Volume 3 Supplement 1
Pathophysiology of communicating hydrocephalus in two novel animal models
© Li et al; licensee BioMed Central Ltd. 2006
Published: 21 December 2006
Communicating hydrocephalus (CH) occurs frequently but clinically-relevant animal models amenable to diagnostic imaging and cerebrospinal fluid shunting do not exist. This deficiency has inhibited our understanding of the pathophysiology of CH, which may be quite different from obstructive hydrocephalus. The purpose of this study was to perfect two novel models of CH and to characterize the histopathology that occurs in each.
Materials and methods
Two methods were employed using 25% kaolin or saline injected into the sub-arachnoid space (SAS). For injections into the basal cisterns (n = 7), after anterior exposure of the C1-clivus interval, a blunt 30–36 gauge needle was advanced into the SAS and 20–50 μl of kaolin was injected. For the cortical approach (n = 9), a craniotomy was created over both cerebral hemispheres, and a curved, blunt tip 25G needle was advanced gently into the SAS. After separating the partitions in the SAS, a total of 50–60 μl of kaolin was injected. Animals were sacrificed after chronic ventriculomegaly had developed, and the brains analyzed for cytoarchitectural changes, astrocytosis, microgliosis, neuron death, and axonal degeneration.
All rats with kaolin injections appeared relatively normal, but preliminary motor learning testing showed transient neurological deficits. In rats with ventral brainstem injections, kaolin was observed grossly in the basal cisterns, but not into the cerebello-pontine angle, indicating that communicating – not obstructive – hydrocephalus had been induced. MRI studies with gadolinium injections into the lateral ventricle confirmed these findings. MRI also revealed that ventriculomegaly progressed steadily in 86% of these animals and in 2–14 days post-kaolin the mean Evan's ratio (0.43) increased significantly. In rats with cortical injections, kaolin covered approximately 80% of the hemispheres, and 89% developed mild protracted (4 months) ventriculomegaly (mean Evan's ratio 0.39) not significantly different from controls. In the periventricular white matter, the number of reactive astrocytes and microglia increased only after basal cistern injections. No degeneration of neuron cell bodies was noted in either injection group, but axonal degeneration was present in the periventricular white matter after basal cistern obstruction. These cytological changes correlated with the severity of ventriculomegaly.

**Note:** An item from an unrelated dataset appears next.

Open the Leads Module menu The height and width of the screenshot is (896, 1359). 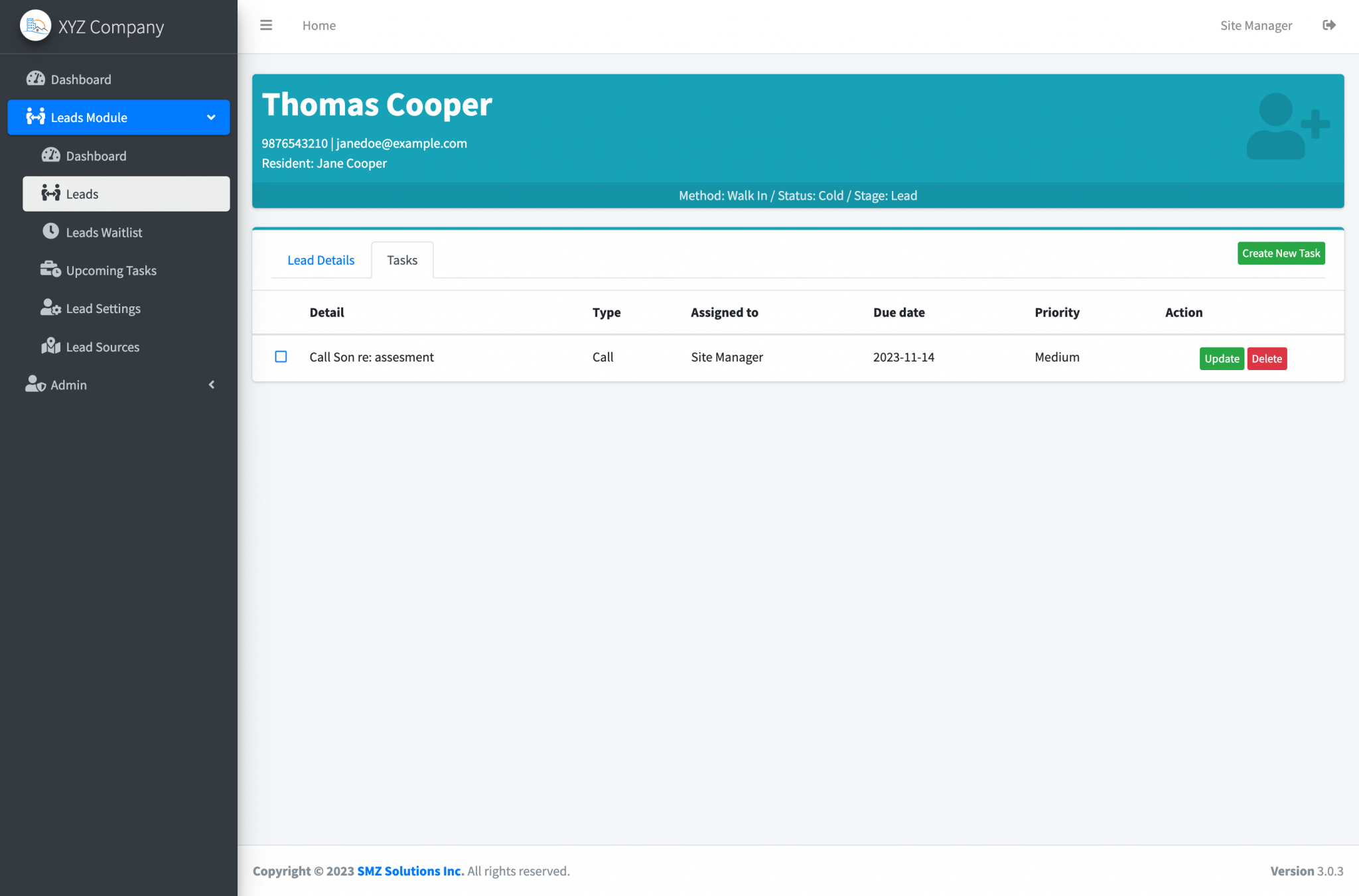pyautogui.click(x=89, y=117)
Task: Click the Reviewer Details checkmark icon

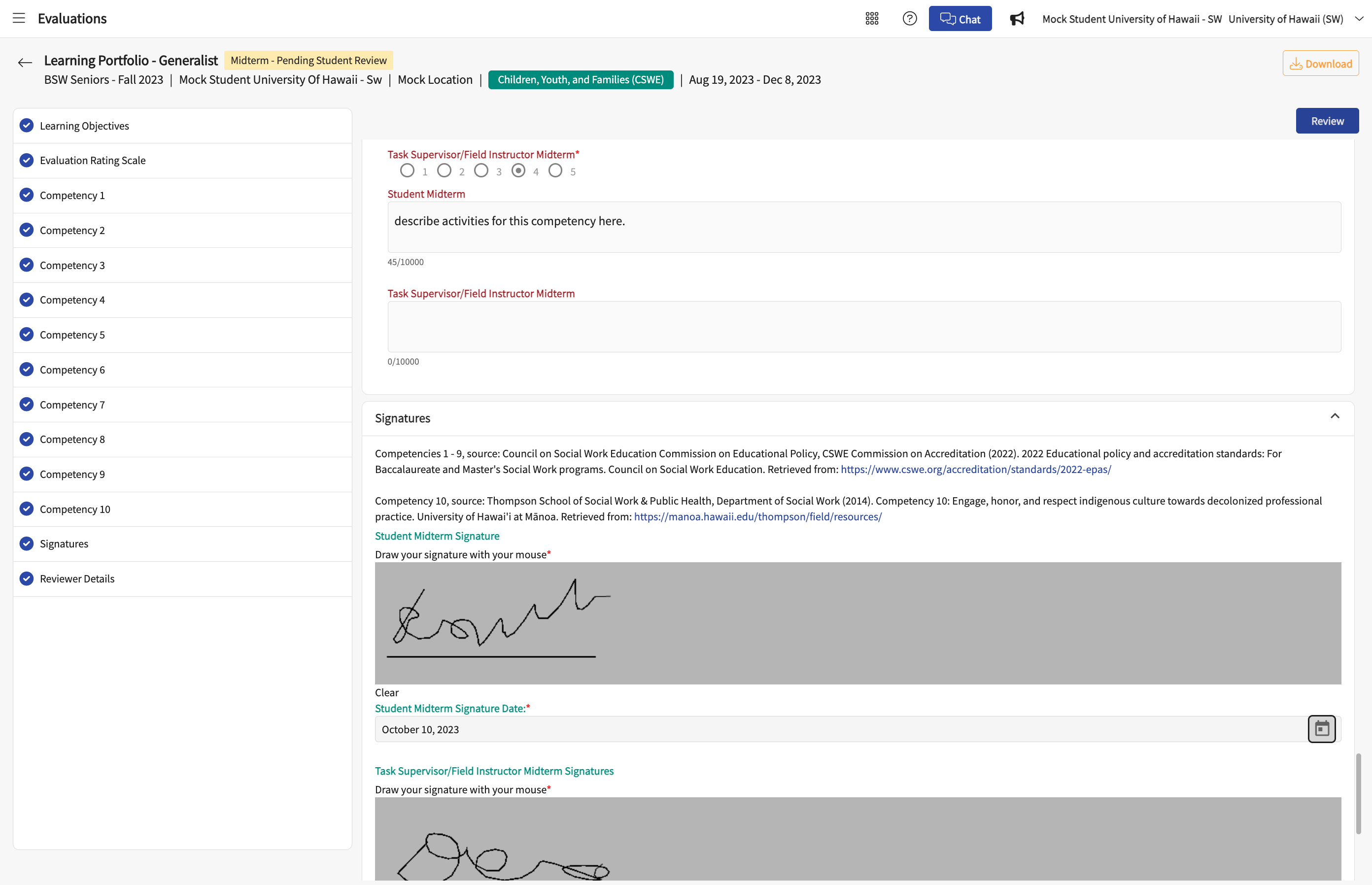Action: [27, 578]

These preliminary results suggest that CH can be induced with blockage of the cortical SAS and basal cisterns, that ventriculomegaly is much more protracted in the former model, and the time course of hydrocephalus correlates with the extent of cytological damage. Ongoing studies will help reveal why the time course of ventriculomegaly is so different in these two models.
This article is published under license to BioMed Central Ltd.